Pelanggaran konstitusional itu, antara lain keterlibatan Jokowi sebagai ipar mantan Ketua MK Anwar Usman dalam pengambilan putusan nomor 90/PUU-XXI/2023 ihwal batas usia capres-cawapres. Majelis Kehormatan MK (MKMK) memutuskan Anwar Usman telah melanggar etik berat sehingga diberhentikan sebagai Ketua MK.
Nepotisme Jokowi, menurut Petisi 100, jelas melanggar Pasal 22 UU Nomor 28 Tahun 1999 tentang Penyelenggara Negara yang Bersih dan Bebas dari KKN dengan ancaman hukuman maksimal 12 tahun penjara. “Dengan pelanggaran ini, Petisi 100 akan segera melaporkan tindak pidana yang telah dilakukan oleh Jokowi, Anwar Usman dan Gibran,” bunyi Petisi 100.
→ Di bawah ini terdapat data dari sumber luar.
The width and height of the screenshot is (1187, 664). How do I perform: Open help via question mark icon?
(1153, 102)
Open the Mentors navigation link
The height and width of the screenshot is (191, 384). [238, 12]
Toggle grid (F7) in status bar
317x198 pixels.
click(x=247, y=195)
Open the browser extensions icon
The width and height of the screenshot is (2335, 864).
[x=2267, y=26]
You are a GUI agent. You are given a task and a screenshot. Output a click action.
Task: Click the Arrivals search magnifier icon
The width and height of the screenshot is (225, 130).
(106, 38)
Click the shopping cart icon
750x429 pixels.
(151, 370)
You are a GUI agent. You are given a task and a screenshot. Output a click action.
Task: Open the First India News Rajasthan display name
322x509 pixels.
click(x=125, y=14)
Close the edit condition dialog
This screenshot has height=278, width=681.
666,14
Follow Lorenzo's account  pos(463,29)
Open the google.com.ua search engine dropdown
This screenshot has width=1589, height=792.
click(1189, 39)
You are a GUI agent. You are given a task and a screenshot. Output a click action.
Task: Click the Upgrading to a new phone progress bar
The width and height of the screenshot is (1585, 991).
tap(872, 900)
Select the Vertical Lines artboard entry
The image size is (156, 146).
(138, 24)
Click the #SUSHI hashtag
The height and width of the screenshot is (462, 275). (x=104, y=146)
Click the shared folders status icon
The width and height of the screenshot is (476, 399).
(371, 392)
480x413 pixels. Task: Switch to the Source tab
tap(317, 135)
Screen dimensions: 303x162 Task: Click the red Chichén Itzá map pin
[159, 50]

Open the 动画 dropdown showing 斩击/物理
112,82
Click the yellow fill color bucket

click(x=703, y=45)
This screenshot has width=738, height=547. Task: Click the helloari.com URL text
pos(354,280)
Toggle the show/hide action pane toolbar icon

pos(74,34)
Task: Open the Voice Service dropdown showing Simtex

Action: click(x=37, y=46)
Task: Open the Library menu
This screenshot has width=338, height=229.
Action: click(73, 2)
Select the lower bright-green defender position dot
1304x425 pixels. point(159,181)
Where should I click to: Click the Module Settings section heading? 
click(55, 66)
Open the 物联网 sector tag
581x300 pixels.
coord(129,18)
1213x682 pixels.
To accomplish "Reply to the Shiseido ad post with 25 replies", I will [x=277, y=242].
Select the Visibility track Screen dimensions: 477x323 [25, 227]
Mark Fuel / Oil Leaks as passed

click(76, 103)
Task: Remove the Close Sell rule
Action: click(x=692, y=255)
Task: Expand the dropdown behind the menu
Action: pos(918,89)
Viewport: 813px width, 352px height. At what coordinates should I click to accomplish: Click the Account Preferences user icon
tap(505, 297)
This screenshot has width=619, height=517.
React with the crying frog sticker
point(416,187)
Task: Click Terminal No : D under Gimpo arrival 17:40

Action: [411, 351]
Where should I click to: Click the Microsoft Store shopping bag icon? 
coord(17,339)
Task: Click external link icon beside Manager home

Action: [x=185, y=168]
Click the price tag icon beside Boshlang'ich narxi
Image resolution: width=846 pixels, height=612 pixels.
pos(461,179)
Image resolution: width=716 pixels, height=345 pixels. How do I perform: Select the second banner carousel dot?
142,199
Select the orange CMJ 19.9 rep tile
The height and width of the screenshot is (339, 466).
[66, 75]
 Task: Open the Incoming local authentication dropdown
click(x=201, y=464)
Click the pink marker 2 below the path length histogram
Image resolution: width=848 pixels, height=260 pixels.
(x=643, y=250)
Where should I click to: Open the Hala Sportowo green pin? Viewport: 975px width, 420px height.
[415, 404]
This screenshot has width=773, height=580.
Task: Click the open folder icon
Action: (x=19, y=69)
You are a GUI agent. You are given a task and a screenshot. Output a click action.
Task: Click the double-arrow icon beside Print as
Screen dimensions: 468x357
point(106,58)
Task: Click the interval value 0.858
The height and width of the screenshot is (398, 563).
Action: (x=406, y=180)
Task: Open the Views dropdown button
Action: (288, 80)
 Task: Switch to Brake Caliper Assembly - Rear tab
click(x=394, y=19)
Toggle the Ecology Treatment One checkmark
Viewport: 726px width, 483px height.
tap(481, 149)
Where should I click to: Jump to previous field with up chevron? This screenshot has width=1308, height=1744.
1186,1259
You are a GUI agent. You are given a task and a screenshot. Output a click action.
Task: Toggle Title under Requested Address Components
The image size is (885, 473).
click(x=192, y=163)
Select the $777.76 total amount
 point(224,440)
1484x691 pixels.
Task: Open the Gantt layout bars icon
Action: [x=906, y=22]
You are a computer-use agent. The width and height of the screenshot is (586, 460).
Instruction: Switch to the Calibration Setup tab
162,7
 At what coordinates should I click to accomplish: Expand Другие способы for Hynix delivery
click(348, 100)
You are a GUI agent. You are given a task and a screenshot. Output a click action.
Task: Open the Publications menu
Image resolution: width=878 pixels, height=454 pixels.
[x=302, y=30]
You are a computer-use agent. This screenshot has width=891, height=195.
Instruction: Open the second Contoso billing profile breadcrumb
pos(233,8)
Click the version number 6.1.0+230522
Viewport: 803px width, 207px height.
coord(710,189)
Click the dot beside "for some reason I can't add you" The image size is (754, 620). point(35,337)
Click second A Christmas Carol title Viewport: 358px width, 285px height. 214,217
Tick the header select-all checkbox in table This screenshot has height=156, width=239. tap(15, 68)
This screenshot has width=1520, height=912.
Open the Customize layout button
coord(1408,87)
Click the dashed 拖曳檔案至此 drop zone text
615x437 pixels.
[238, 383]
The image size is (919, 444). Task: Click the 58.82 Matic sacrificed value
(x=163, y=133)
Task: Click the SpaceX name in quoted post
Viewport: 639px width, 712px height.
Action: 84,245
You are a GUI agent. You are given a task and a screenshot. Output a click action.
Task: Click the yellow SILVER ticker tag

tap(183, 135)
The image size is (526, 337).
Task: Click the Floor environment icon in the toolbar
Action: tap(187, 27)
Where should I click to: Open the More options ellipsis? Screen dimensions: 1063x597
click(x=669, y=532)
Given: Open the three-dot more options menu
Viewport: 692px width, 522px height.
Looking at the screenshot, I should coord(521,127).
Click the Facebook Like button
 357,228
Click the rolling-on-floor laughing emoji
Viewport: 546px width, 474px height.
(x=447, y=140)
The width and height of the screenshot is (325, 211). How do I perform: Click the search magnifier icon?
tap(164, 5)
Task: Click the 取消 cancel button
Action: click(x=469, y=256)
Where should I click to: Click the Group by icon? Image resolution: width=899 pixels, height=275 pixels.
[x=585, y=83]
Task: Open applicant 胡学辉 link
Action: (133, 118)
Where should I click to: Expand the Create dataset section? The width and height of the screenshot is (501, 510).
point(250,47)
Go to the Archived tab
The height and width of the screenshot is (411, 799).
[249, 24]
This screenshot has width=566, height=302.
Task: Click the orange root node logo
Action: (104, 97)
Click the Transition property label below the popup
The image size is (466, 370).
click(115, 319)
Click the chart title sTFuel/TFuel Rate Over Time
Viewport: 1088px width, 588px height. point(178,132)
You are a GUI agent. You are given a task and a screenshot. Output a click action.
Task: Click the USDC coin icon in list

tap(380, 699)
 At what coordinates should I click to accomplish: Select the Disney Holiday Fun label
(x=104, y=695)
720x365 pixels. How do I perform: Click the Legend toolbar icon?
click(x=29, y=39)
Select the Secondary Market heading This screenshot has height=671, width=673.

Petisi 100 juga menyinggung pengakuan mantan Ketua KPK Agus Rahardjo yang menjelaskan adanya intervensi Jokowi terhadap KPK. “Kemudian merevisi UU KPK untuk memperlemah KPK dengan diadakannya SP3 dan menjadikan lembaga rasuah berada di bawah Presiden,” ujar Petisi 100.
Adapun dasar hukum pemakzulan, Petisi 100 mengatakan adalah TAP MPR No VI/MPR/2001 tentang Etika Kehidupan Berbangsa dan Pasal 7A UUD 1945 yang mengatur tentang pemakzulan Presiden. “Petisi 100 bersikap bahwa Presiden Jokowi sudah sangat mendesak untuk mundur atau dimakzulkan.”
Petisi 100 bersepakat akar masalah semua persoalan bangsa adalah Jokowi.
“Untuk itu menuntut pemakzulan Presiden Jokowi sesegera mungkin dan diadili,” kata Petisi 100, dalam pernyataannya.
Mereka mengaku berkewajiban terhadap upaya menyelamatkan bangsa dan negara.